If the tournament wasn’t already out of reach prior to hole 15, it was then. He tapped in for that gave the Mission native a five-stroke lead as he breezed down the stretch to win his tournament-best sixth McAllen Amateur Golf Championship over the weekend at Champion Lakes Golf Course.

Miguel Del Angel Jr. celebrates with the crowd after finishing his last putt on the 18th green during the McAllen City Amateur at Champion Lakes Golf Course on Sunday, June 23, 2024, in McAllen. (Joel Martinez | [email protected])

Angel was the only golfer under par for the two-day event, penciling in a 72-70 for a 2-under 142. HE recorded a 34 on the front nine Sunday to extend his lead to five over Gonzalez heading into the final nine holes.

“That was big,” Del Angel said of his approach on 15. “I was hitting some good shots on 10 and 11. On 13, I left myself a little longer putt and on 14 I missed it left – I’d rather keep a large lead but it’s hard to play with a lead. I almost try to thing I’m five down and chasing them to stay aggressive but you have to be conservatively aggressive on certain holes and then you have to be playing to the middle of the green.

The next closest golfer to Del Angel in championships is Luke Antonelli and Ron Kilby with three apiece. Antonelli has won the tournament in 2019, 2021 and 2023 – setting him up possibly for another odd year title in 2025.
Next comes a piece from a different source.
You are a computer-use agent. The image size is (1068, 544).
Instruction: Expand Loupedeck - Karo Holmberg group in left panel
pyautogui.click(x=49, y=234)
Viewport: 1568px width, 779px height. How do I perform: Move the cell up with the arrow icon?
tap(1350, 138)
Former McAllen Memorial golfer Raul Gonzalez, eagled No. 18 to break a tie with defending and three-time champion Antonelli to capture second at 145. After the putt, local fans threw out an emphatic cheer and Gonzalez did a pump fist and heaved the ball out of play in celebration.

Former McAllen Memorial golfer Raul Gonzalez takes a shot during the final round of the McAllen City Amateur Golf Championship on Sunday, June 25 and Champion Lakes Golf Course (Joel Martinez / The Monitor)
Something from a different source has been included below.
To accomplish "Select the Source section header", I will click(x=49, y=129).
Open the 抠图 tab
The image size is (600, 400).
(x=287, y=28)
“Miggy is a great champion. He’s unbelievable and he kept his foot on our throats and made it tough for us,” Gonzalez said. “Playing against these Valley legends, I was blacked out for about six holes, but I finished birdie-birdie-eagle so that was exciting, and to make a putt in front of all these fans, it was awesome.

“I told myself if I won it, I would be one and done, but I feel I have some unfinished business now.”
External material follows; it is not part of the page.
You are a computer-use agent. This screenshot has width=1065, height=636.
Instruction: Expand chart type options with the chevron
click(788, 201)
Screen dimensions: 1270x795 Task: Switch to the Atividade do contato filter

Albert Ochoa, the former No. 1 golfer in the NCAA when he played at Texas Christian University, finished fourth with a 147 total.

Angel and Ochoa, who have known and golfed together for many years, shared the lead after the first day at par-72. That round included drizzles and one rainy patch with winds sending the rain parallel to the course. After about a 45-minute delay, golfers returned to finish their rounds.